> [Work request 1]
Answer these questions about the article on anti-Muslim ads on San Francisco buses:
(a) In what year did the first AFDI ad appear on a Muni bus?
(b) What organization is Nasrina Bargzie with?
(c) To which ad vendor does the city lease bus ad space?
> [Work request 2] Can you summarize the article on anti-Muslim bus ads in two sentences?

Why are there anti-Muslim ads on our public buses?
Earlier this fall San Francisco Muni buses displayed an ad that may have upset you. Or angered you. Or made you feel threatened. The Muni ad was part of an anti-Islam campaign calling itself the American Freedom Defense Initiative, or AFDI. It wasn’t the first time AFDI’s ads ran on Muni buses and it probably won’t be the last.
There have been several versions of the ads. The most recent one featured before and after pictures. The first is of British-Egyptian amateur rapper, Abdel-Majed Abdel Bary, quote “before becoming a jihadist,” it says. The “after” is also Bary, dressed in black, wearing a mask, standing next to a captive, quote “after becoming devout.” The images are underscored with the slogan, “it’s not Islamophobia, it’s Islamorealism.”
“You know, the ads are offensive and terrible,” says Nasrina Bargzie with the Asian Law Caucus. “We work very closely with members of the Arab, Middle Eastern, Muslim and South Asian communities, and the way we found out about them is literally people just started calling and texting me. They're calling Muslim people ‘savages.’ What are we gonna do about this?”
The first AFDI ad appeared on a Muni bus in 2012. It read: “in any war between the civilized man and a savage, support the civilized man. Support Israel, defeat Jihad.”
“Many community members, they were devastated by the ads,” says Bargzie. “There was this sentiment that having these messages on public buses suggested to viewers that the message was possibly endorsed by the city.”
Why the ads must run
It turns out, ad space on public buses is not public space. The city leases that space to an ad vendor, Titan Outdoor, and once it’s leased, the space becomes private property.
So the first thing Bargzie and other community organizations did was ask SFMTA to distance themselves from the ads.

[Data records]
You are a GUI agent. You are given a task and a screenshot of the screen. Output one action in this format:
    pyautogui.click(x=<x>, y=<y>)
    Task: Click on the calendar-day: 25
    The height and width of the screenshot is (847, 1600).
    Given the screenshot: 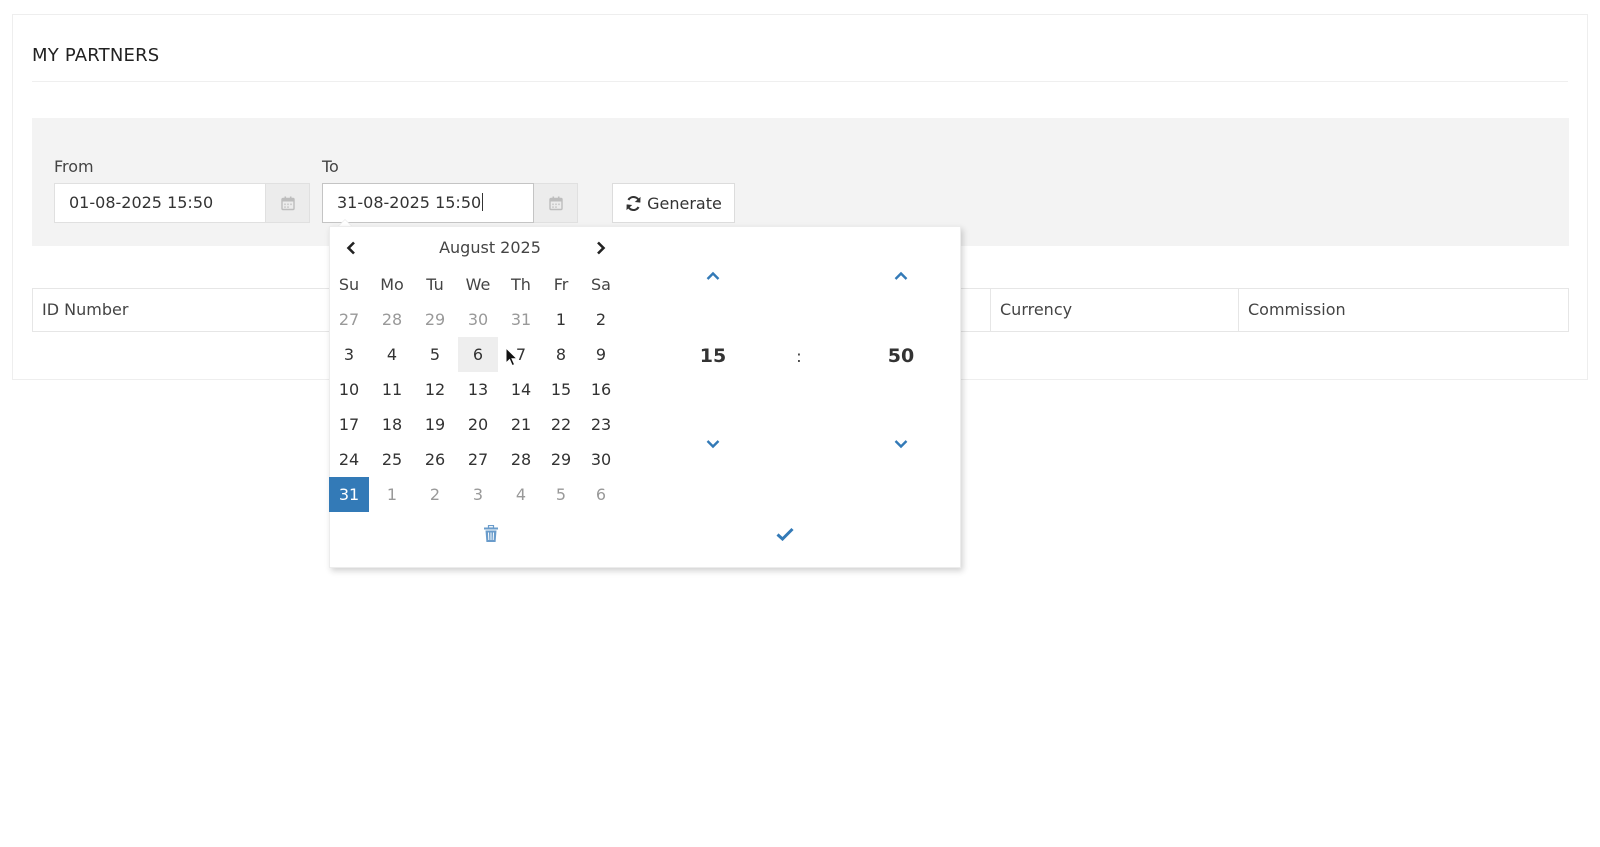 What is the action you would take?
    pyautogui.click(x=392, y=460)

> [Response 1]
(a) 2012
(b) The Asian Law Caucus
(c) Titan Outdoor

> [Response 2] Anti-Islam ads from the American Freedom Defense Initiative (AFDI) have run on San Francisco Muni buses since 2012, most recently showing before-and-after pictures of Abdel-Majed Abdel Bary. Nasrina Bargzie of the Asian Law Caucus says many community members were devastated and felt the ads suggested city endorsement, but because the city leases the ad space to Titan Outdoor, it becomes private property, so her group and others first asked SFMTA to distance itself from the ads.